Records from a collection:

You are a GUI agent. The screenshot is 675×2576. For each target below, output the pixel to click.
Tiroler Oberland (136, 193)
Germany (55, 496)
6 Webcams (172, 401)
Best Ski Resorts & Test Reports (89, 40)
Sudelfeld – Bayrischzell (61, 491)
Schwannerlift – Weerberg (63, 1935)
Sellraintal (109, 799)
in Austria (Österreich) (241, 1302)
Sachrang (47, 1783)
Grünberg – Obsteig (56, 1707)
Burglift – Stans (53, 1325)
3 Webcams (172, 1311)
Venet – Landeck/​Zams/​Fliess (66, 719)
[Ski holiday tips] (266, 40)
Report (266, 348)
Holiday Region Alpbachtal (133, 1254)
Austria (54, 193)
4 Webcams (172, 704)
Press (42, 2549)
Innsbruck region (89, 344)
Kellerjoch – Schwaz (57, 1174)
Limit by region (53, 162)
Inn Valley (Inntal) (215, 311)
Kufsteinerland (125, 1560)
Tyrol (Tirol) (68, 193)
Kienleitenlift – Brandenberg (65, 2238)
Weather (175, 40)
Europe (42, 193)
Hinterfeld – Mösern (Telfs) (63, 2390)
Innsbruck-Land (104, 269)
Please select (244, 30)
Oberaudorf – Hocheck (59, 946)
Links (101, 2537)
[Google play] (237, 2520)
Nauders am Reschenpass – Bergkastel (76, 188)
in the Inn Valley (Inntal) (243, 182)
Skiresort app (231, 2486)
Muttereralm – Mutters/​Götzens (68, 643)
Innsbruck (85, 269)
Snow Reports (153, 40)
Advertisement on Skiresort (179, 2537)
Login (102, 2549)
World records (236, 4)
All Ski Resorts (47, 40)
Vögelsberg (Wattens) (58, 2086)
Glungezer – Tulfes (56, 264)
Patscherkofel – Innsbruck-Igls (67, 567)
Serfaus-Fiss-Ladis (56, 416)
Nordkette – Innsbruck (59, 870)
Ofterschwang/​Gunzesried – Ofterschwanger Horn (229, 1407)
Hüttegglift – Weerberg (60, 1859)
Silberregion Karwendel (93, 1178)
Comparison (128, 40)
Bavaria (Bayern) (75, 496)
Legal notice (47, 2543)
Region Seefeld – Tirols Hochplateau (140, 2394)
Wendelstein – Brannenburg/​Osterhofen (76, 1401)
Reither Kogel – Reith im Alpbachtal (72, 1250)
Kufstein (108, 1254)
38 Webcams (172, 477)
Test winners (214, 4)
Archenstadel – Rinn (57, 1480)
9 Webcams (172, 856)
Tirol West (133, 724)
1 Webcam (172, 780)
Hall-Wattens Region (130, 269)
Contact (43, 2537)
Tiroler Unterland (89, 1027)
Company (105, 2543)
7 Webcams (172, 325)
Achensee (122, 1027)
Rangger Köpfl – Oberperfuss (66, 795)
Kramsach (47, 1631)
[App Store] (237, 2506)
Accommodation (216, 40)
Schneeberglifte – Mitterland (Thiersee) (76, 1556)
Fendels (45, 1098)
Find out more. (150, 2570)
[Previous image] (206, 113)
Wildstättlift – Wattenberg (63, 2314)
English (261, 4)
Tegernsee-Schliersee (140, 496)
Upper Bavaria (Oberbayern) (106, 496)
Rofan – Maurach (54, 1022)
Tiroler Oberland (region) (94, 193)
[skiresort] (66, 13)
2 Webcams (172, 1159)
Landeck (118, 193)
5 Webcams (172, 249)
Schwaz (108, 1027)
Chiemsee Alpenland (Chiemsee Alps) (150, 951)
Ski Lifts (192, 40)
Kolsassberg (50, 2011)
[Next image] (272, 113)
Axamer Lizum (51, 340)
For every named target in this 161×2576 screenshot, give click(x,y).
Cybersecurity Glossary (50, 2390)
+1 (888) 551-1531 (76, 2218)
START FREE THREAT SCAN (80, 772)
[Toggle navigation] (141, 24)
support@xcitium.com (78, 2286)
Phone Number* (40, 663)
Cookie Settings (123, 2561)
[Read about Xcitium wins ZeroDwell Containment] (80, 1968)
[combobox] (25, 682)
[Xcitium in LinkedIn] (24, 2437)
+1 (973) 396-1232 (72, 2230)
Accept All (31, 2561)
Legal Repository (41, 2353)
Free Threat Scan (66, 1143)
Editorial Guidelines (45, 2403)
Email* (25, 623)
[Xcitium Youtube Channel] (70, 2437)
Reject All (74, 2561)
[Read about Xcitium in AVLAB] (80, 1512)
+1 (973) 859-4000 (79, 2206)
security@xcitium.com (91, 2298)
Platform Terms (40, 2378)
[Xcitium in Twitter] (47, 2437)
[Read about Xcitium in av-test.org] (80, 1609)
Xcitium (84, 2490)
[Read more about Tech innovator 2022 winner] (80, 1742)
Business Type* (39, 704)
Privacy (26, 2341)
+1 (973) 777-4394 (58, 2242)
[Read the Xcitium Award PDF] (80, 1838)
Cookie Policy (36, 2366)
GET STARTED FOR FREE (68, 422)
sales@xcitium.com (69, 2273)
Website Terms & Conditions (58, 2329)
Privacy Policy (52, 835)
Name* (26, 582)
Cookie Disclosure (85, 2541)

_TASK INSTRUCTIONS:_ Retype the entries exactly from the first line, stopping after the line with "Oberaudorf – Hocheck (59, 946)".

_RESULT BELOW:_
You are a GUI agent. The screenshot is 675×2576. For each target below, output the pixel to click.
Tiroler Oberland (136, 193)
Germany (55, 496)
6 Webcams (172, 401)
Best Ski Resorts & Test Reports (89, 40)
Sudelfeld – Bayrischzell (61, 491)
Schwannerlift – Weerberg (63, 1935)
Sellraintal (109, 799)
in Austria (Österreich) (241, 1302)
Sachrang (47, 1783)
Grünberg – Obsteig (56, 1707)
Burglift – Stans (53, 1325)
3 Webcams (172, 1311)
Venet – Landeck/​Zams/​Fliess (66, 719)
[Ski holiday tips] (266, 40)
Report (266, 348)
Holiday Region Alpbachtal (133, 1254)
Austria (54, 193)
4 Webcams (172, 704)
Press (42, 2549)
Innsbruck region (89, 344)
Kellerjoch – Schwaz (57, 1174)
Limit by region (53, 162)
Inn Valley (Inntal) (215, 311)
Kufsteinerland (125, 1560)
Tyrol (Tirol) (68, 193)
Kienleitenlift – Brandenberg (65, 2238)
Weather (175, 40)
Europe (42, 193)
Hinterfeld – Mösern (Telfs) (63, 2390)
Innsbruck-Land (104, 269)
Please select (244, 30)
Oberaudorf – Hocheck (59, 946)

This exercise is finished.